## Given data
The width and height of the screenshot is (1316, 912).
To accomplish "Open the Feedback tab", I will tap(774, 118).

...

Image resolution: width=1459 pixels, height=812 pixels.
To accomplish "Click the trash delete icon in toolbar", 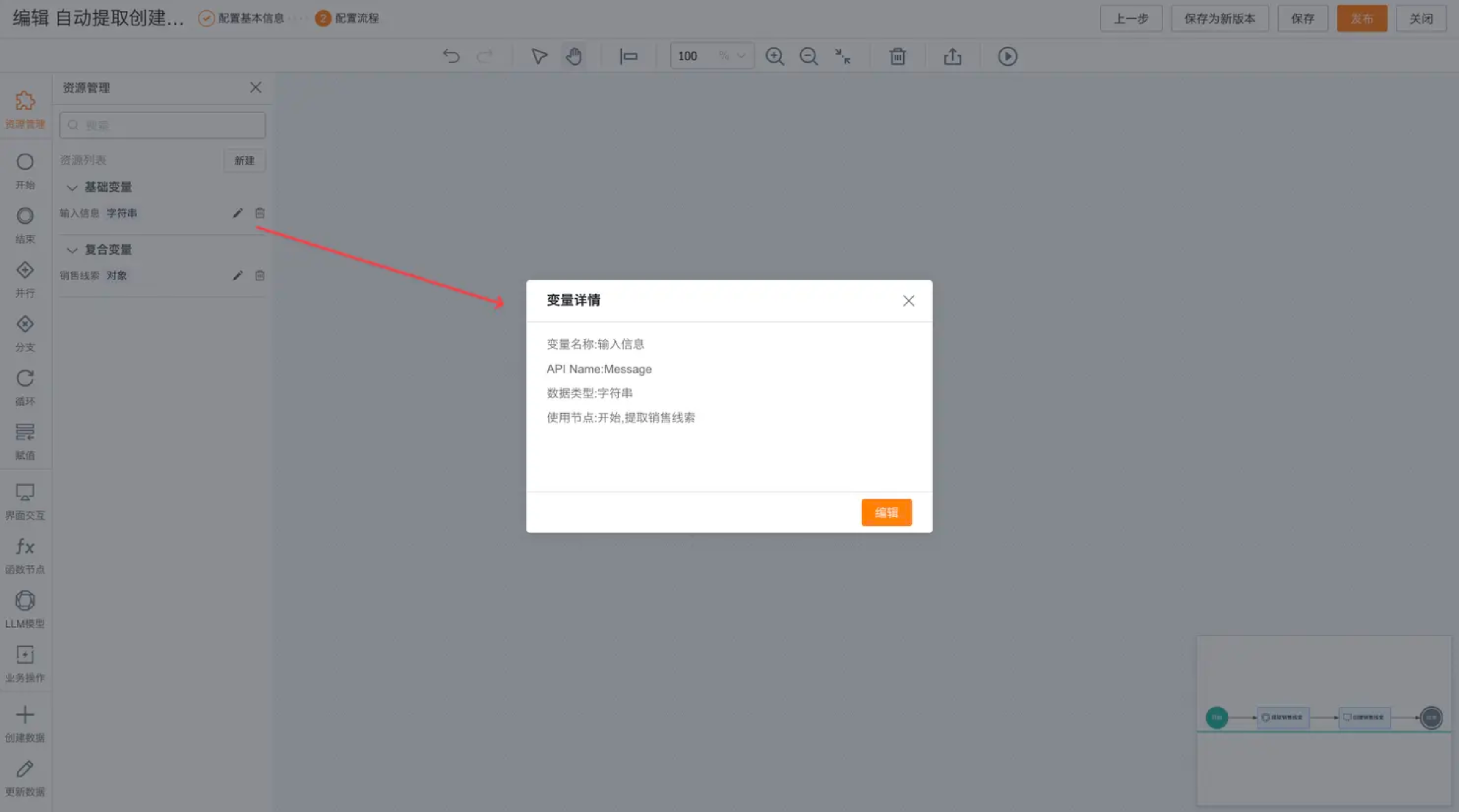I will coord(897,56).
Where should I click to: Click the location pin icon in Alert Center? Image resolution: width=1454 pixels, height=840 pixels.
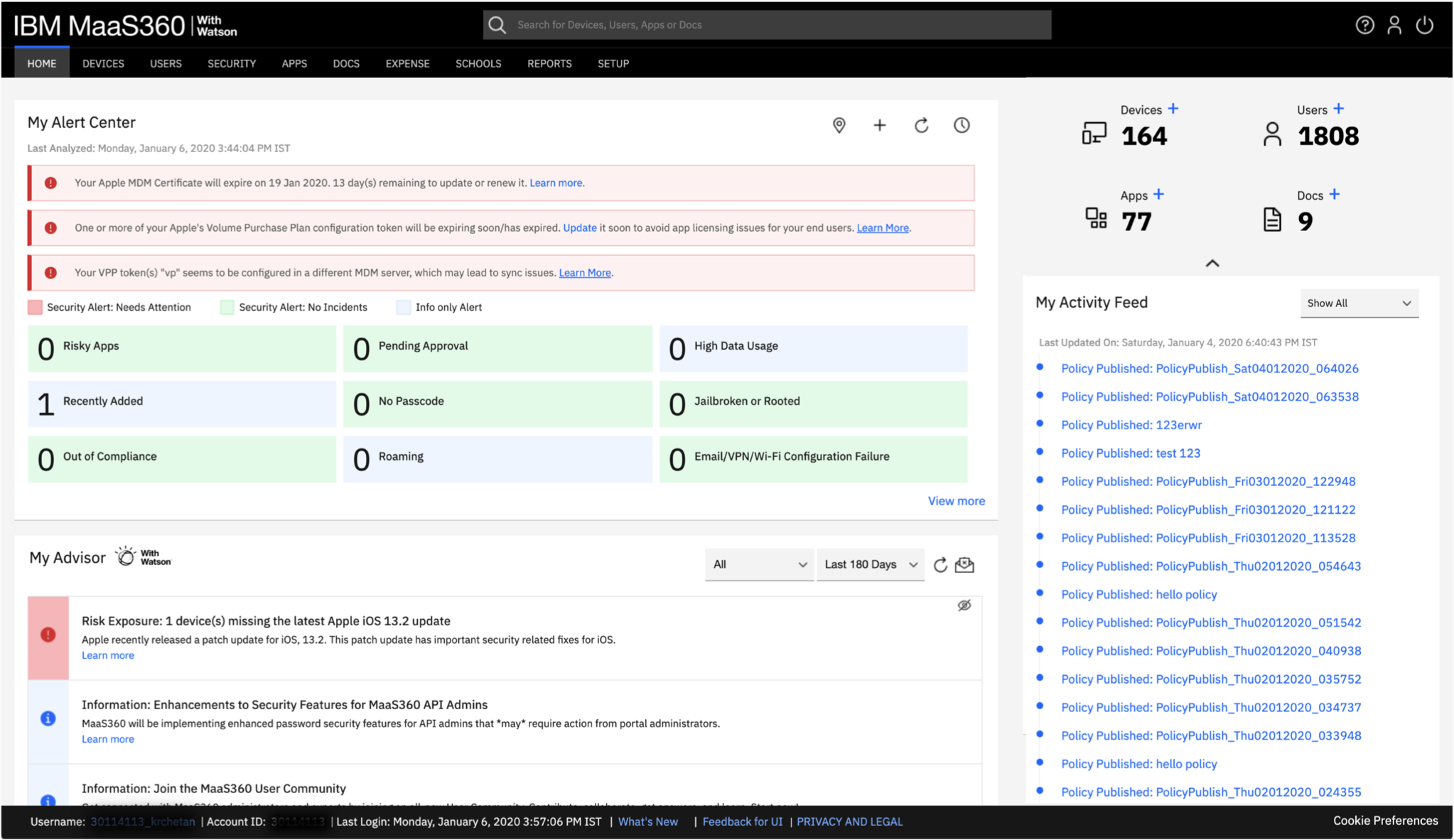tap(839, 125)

--

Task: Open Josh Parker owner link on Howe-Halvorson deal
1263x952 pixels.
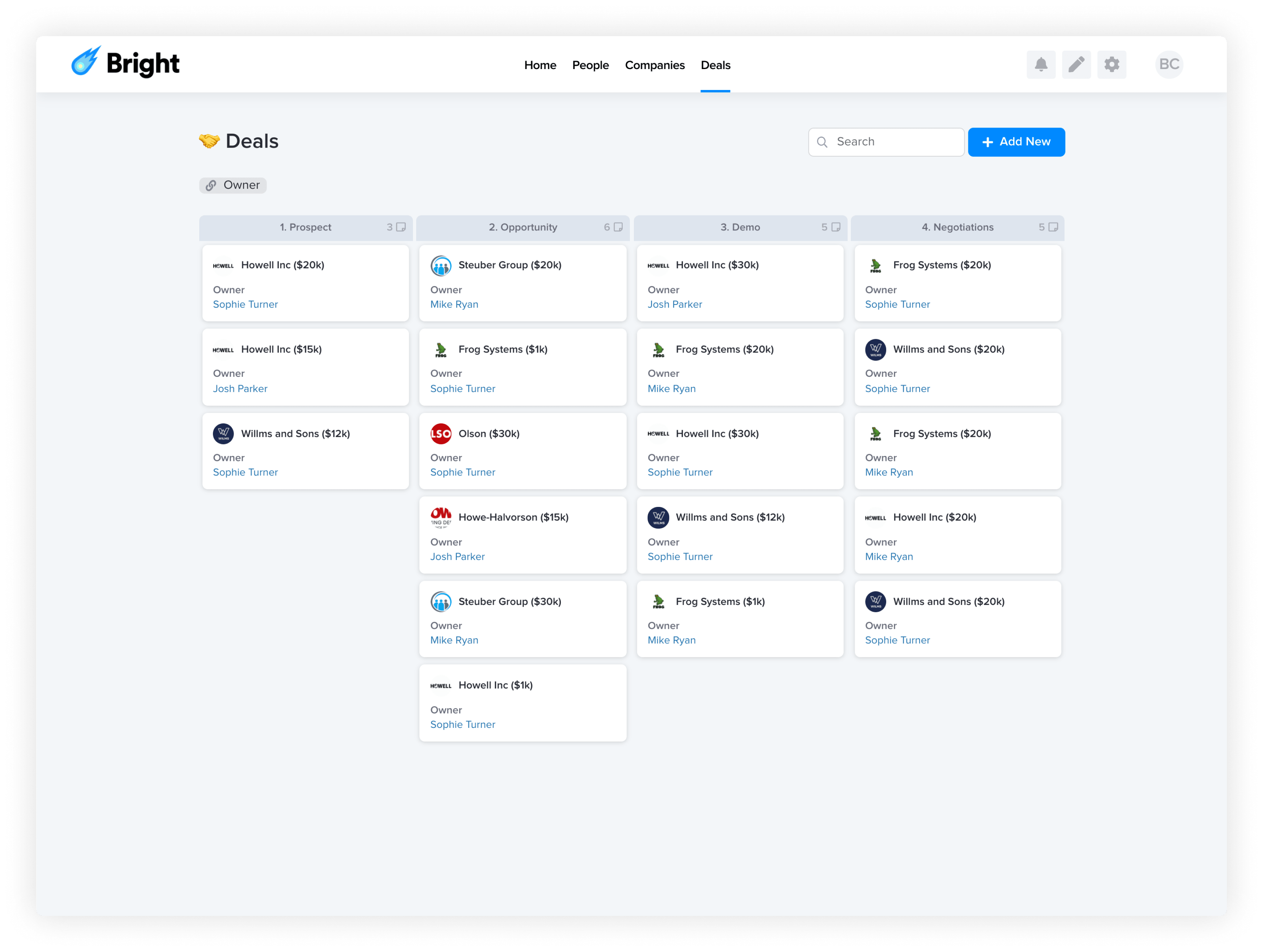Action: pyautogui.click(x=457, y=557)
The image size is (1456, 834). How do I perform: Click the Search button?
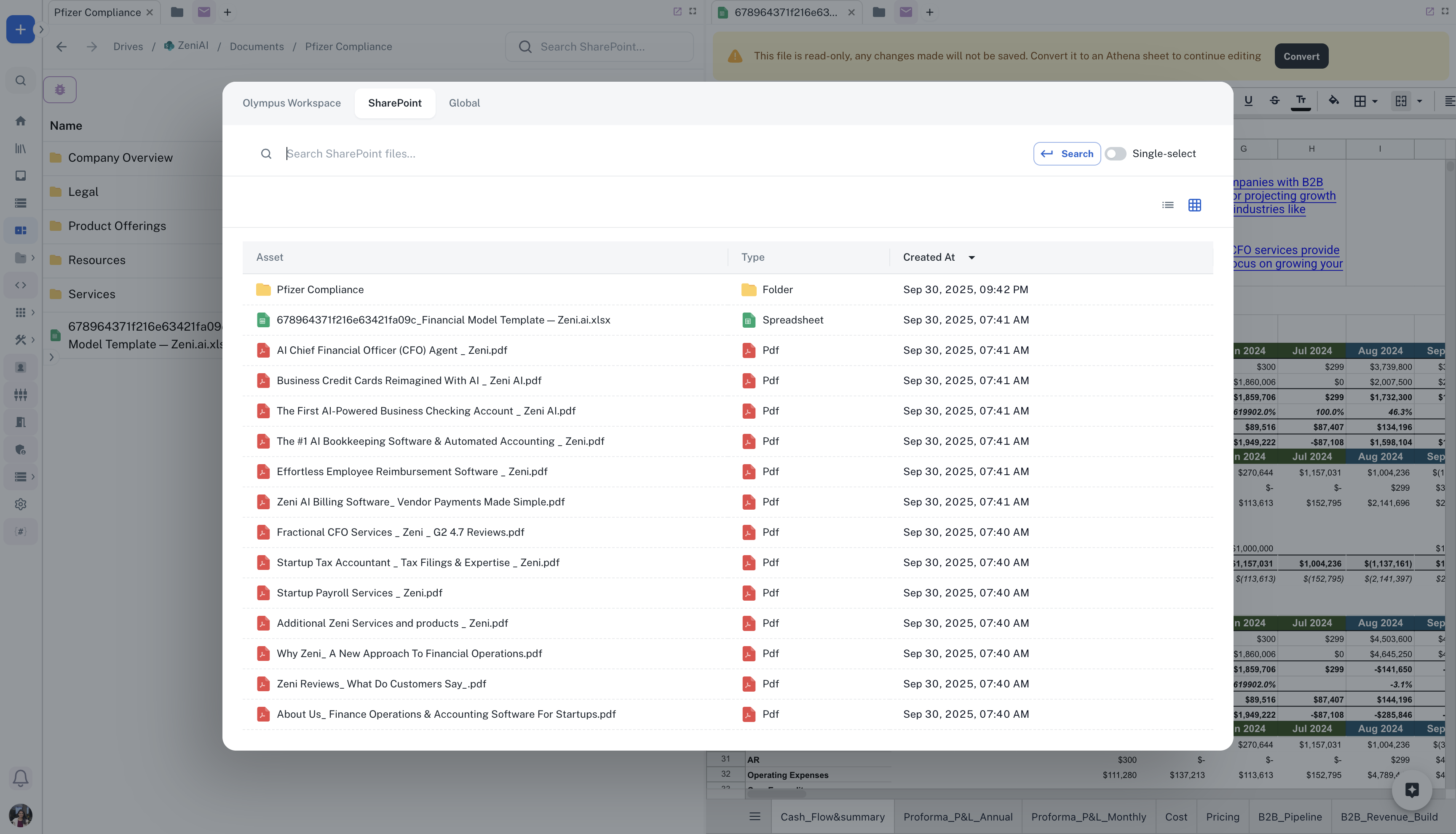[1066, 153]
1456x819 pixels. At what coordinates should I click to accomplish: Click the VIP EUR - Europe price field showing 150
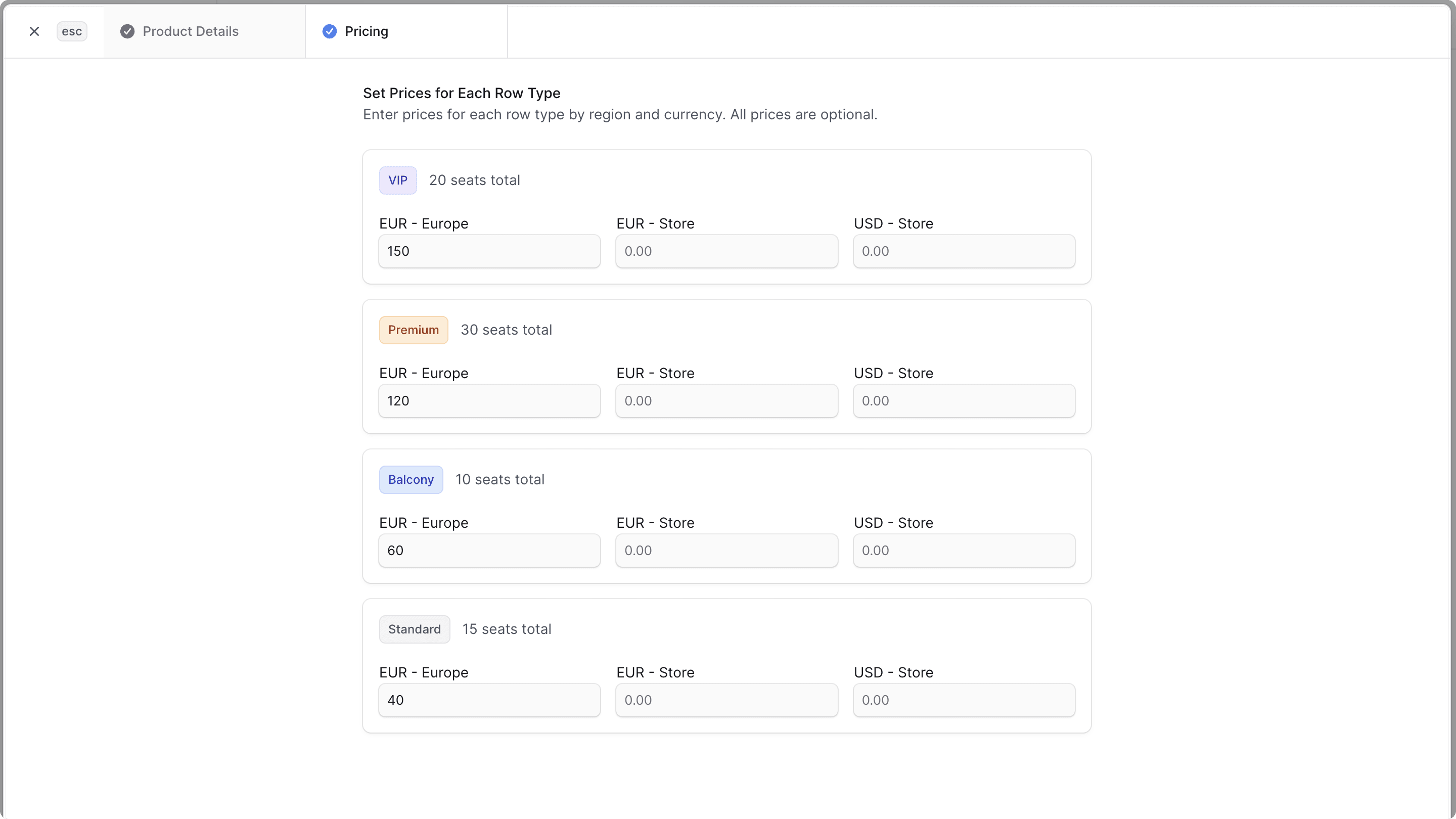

## Goal of the exercise
In the data above, tally the lines that contain the string "Open" and give that figure alone.

## Exercise result
2